Александр Владимирович посмотрел сбоку на сына. Красивый парень, ничего не скажешь. Неужели это его сын? Так похож на Аню. Он глубоко вздохнул. Предстоящий разговор и пугал, и радовал его.
— Миша… — начал он.
— Да, отец.
— Постарайся ответить мне честно, что ты думал обо мне?
— Что значит “думал”? Знал, что у меня есть отец в Москве. Биолог. Что он не поехал с нами в Америку, потому что не хотел начинать жизнь заново в эмиграции. Это всегда нелегкое испытание. Мама мне это много раз повторяла.
— Хочу уточнить: я не хотел ехать в Америку главным образом потому, что считал себя неудачником. И не хотел быть балластом для мамы.
— Прости, отец, но это какой-то очень русский разговор. Прямо по Достоевскому. Я к такому не привык.
— И не нужно привыкать. Просто выслушай меня. Повторяю, я был неудачником. Ты обратил внимание на слово “был”?
— Н-еет. Не понимаю…
— Все очень просто. Сейчас кое-что изменилось.
— Ты получил повышение? Поздравляю. Стал профессором?
— Профессором… тоже мне повышение!
— Тогда что же произошло?
— Тут-то и начинается самое трудное. Мне самому понадобились годы, чтобы осознать масштаб своего открытия. По-моему, я несколько раз писал, что занимаюсь проблемами долголетия.
— Да, помню.
— Так вот, после долгих и совершенно бесплодных поисков три с лишним года назад мне удалось взломать код бессмертия.
— Ты хочешь сказать…
— Именно это я и хочу сказать. Я сделал то, что пока никому не удавалось сделать, если не считать бесчисленных легенд, мифов и сказок об эликсире молодости, напитке богов, философском камне и тому подобное. Три с половиной года назад я нашел код — то есть группу генов. И — самое неожиданное — среди них группу так называемых пустых или молчащих генов, которые программируют среднюю продолжительность жизни любого живого организма, от лабораторной мышки до кита. Я выключил эти гены, которые дают организму команду стареть и умирать, у пятнадцати лабораторных мышек и заодно у себя.
— Ты шутишь?
— Нисколько. Одну я вскрыл.
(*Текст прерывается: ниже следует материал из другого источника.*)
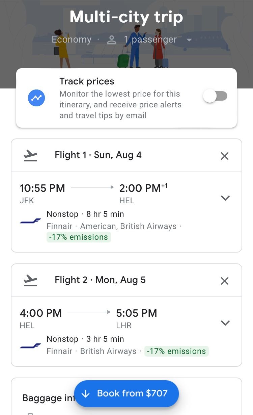The width and height of the screenshot is (253, 415).
Task: Click the Flight 2 Mon, Aug 5 header
Action: click(100, 280)
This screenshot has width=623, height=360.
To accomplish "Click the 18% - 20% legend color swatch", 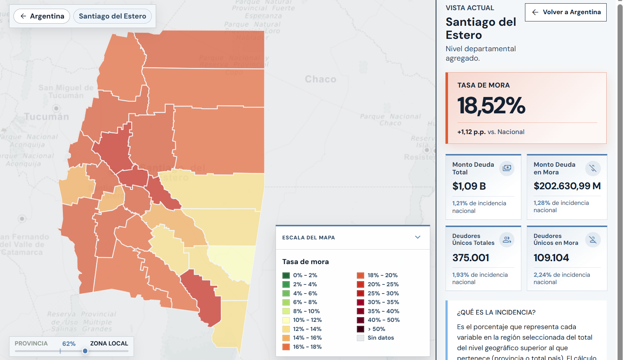I will (x=361, y=275).
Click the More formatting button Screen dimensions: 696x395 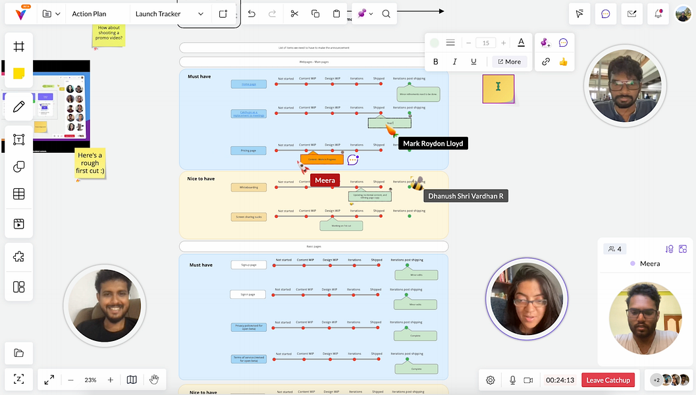click(509, 62)
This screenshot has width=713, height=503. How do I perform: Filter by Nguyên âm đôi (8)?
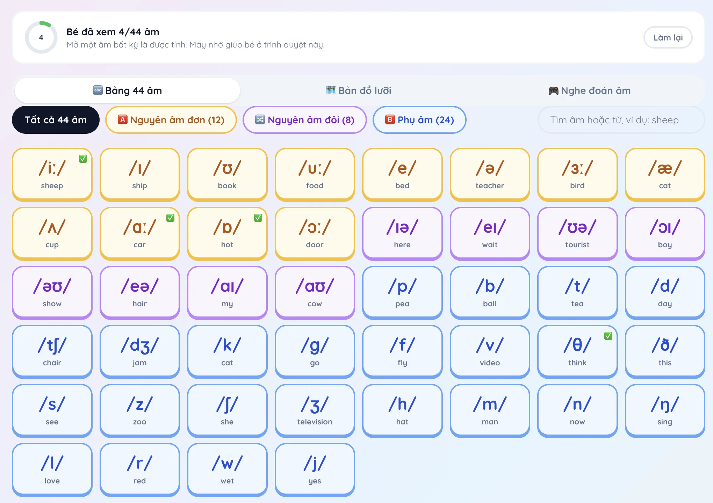pyautogui.click(x=304, y=120)
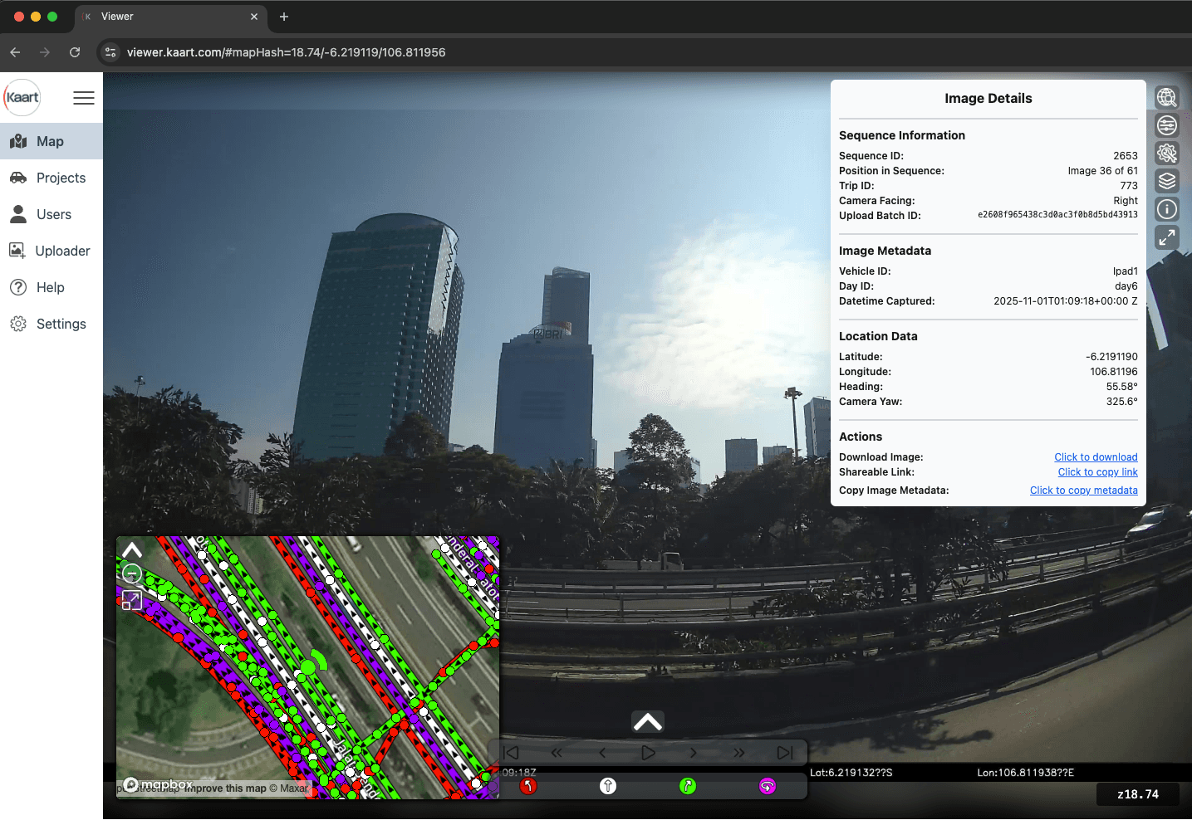This screenshot has width=1192, height=820.
Task: Open the imagery search globe tool
Action: click(1166, 97)
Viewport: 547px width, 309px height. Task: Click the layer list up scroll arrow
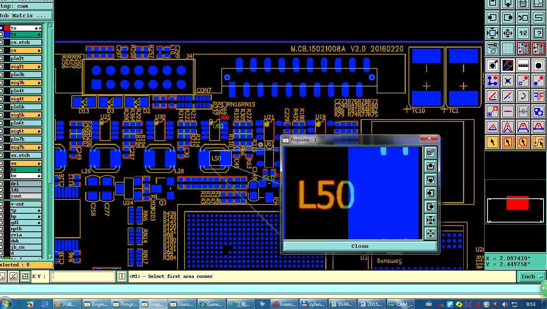point(50,26)
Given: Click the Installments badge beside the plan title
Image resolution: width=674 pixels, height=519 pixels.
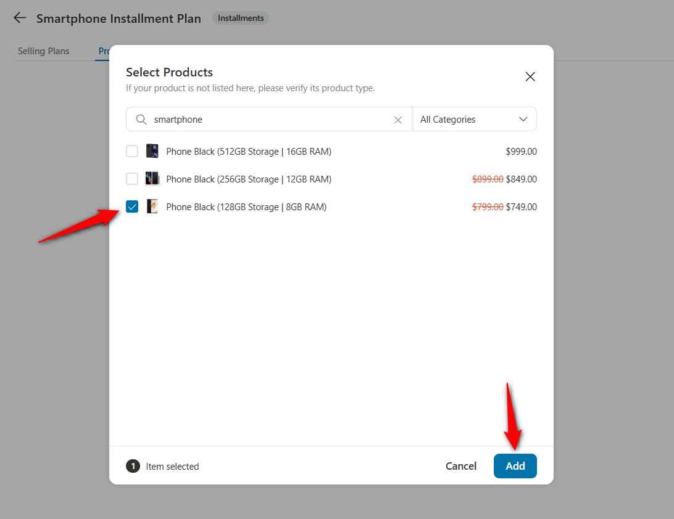Looking at the screenshot, I should pyautogui.click(x=240, y=18).
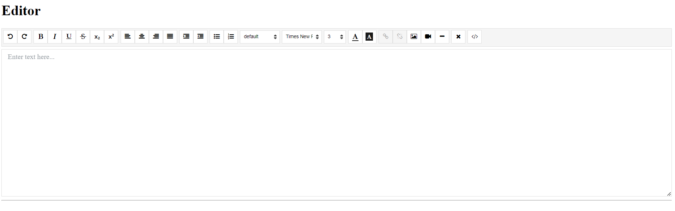Pick a text background highlight color

tap(369, 36)
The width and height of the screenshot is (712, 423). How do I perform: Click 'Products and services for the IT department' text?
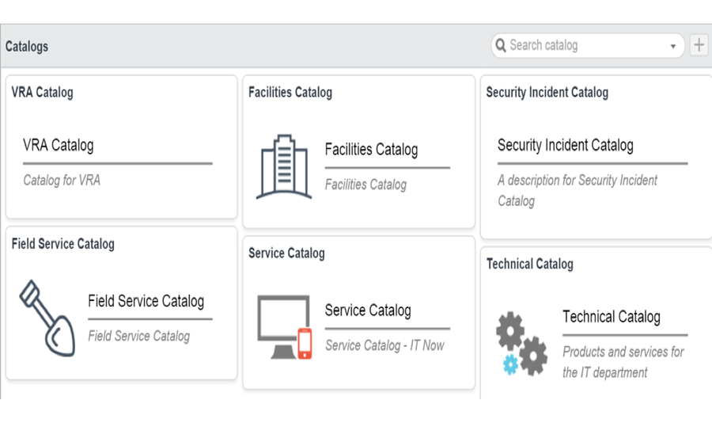623,362
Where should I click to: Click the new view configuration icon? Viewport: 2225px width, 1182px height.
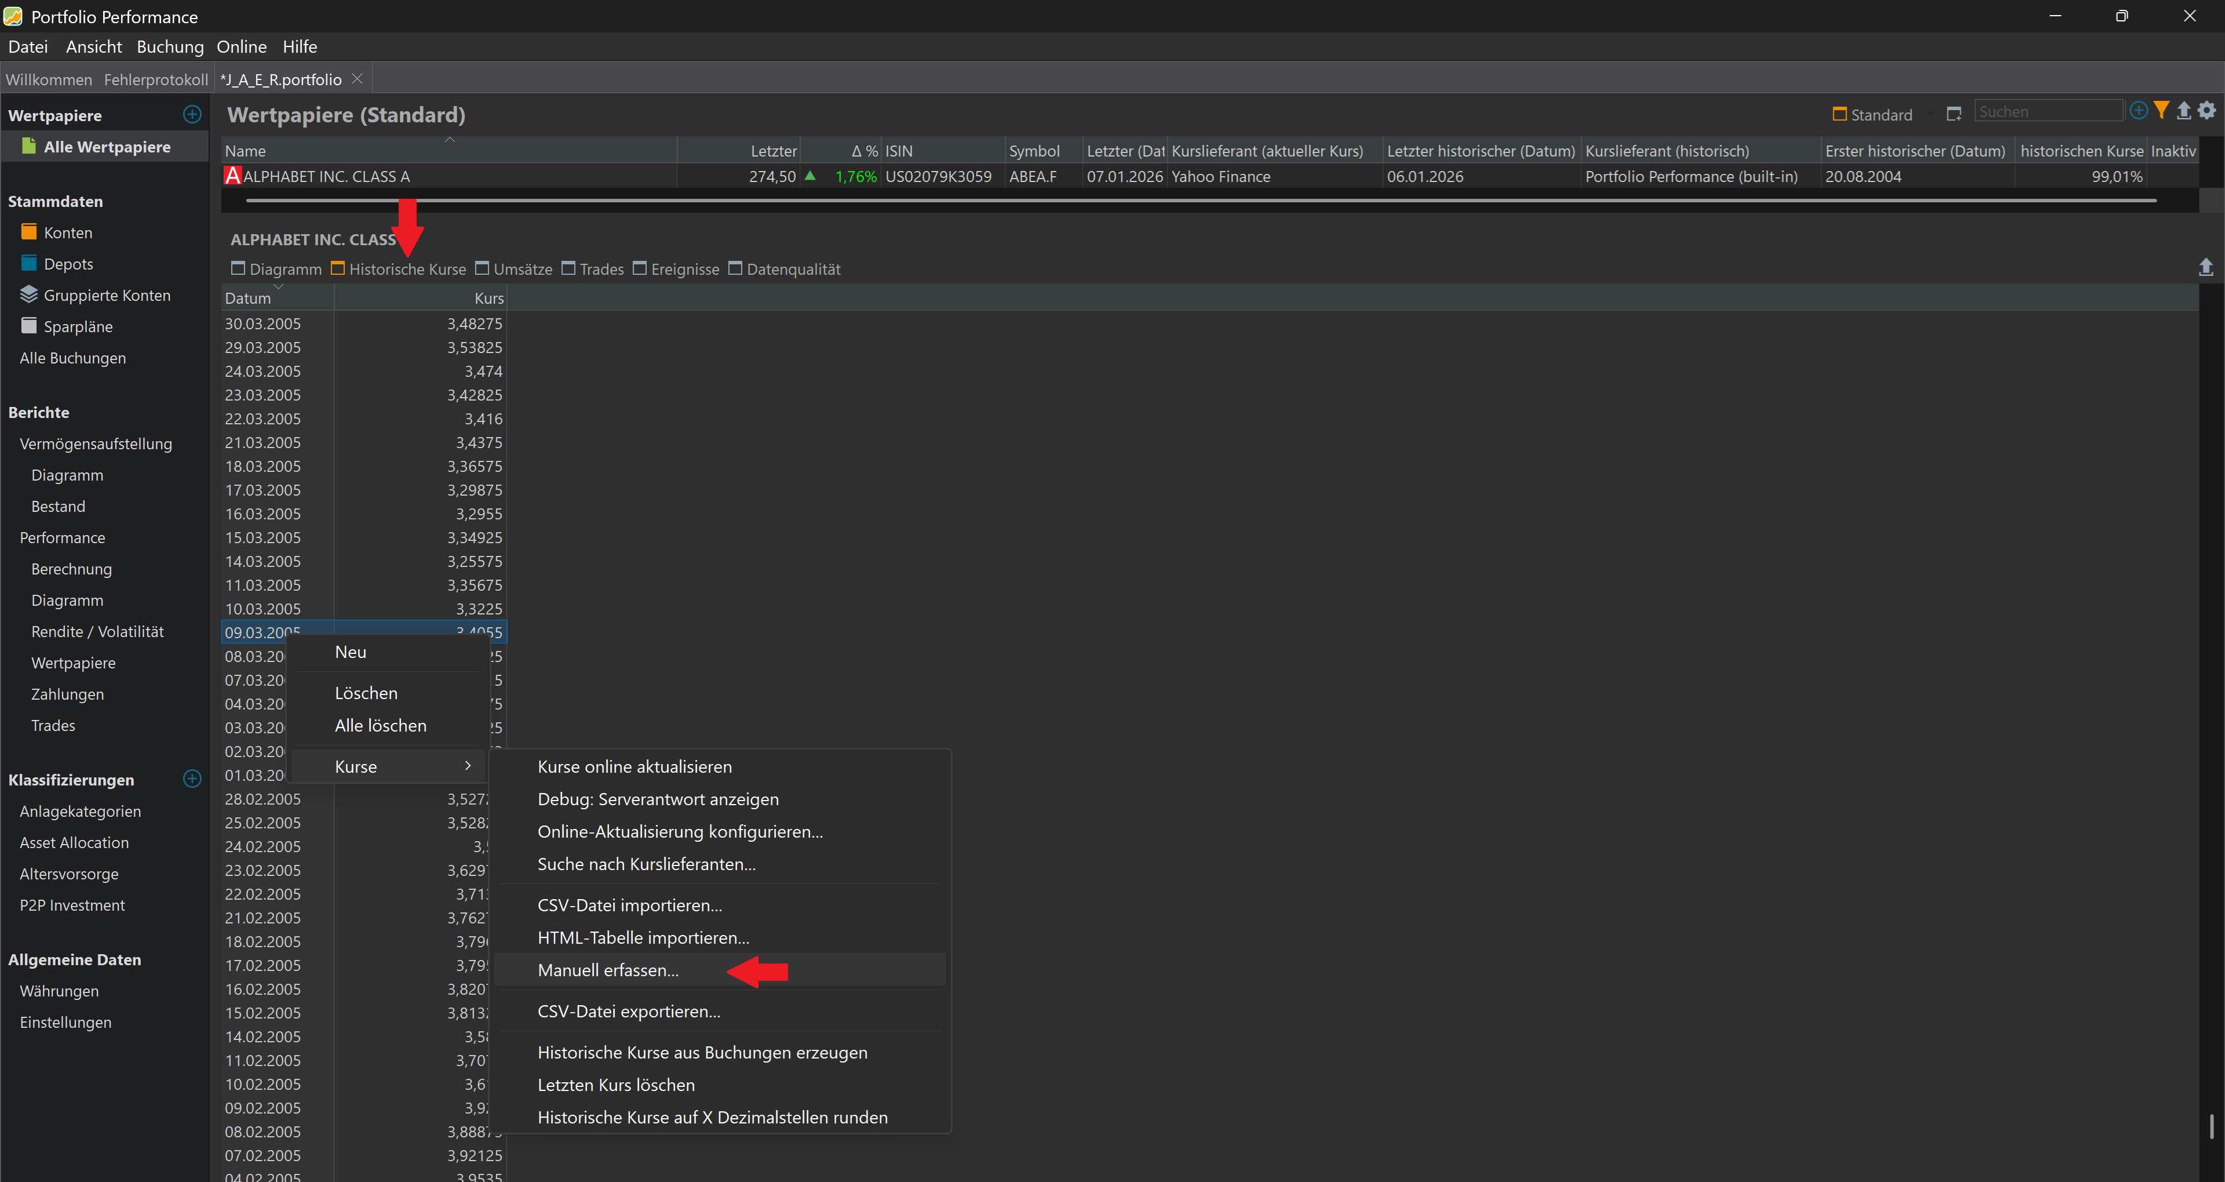coord(1954,114)
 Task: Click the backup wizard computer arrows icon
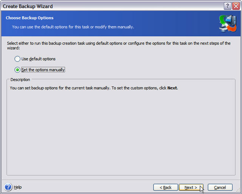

Все ее внутренние органы были, если принять человеческий масштаб продолжительности жизни, органами восемнадцатилетнего юноши.
— О господи, в голове не укладывается! А ты сам?
— Стенокардия практически исчезла. Забыл, что такое одышка… Кто это?
— Кто? — Майкл повернул голову.
Тяжелый большой внедорожник отжимал их к краю автобана, и человек в открытом окне делал знаки повернуть налево на боковую дорогу.
Майкл затормозил и съехал в указанном направлении. Внедорожник резко затормозил, два человека выскочили из него.
— Быстрее садитесь к нам, — крикнул один из них по-русски и, схватив Александра Владимировича за руку, с силой потащил за собой. — Быстрее, быстрее! Машина заминирована!
Его товарищ тащил Майкла, который никак не мог понять, что происходит.
Мимо в шелесте шин стремительным потоком проносились сверкающие лаком машины, и Александр Владимирович отметил, что никто не обращал на них никакого внимания.
— Вы из Интерпола? — вдруг сообразил он. — Рад с вами познакомиться.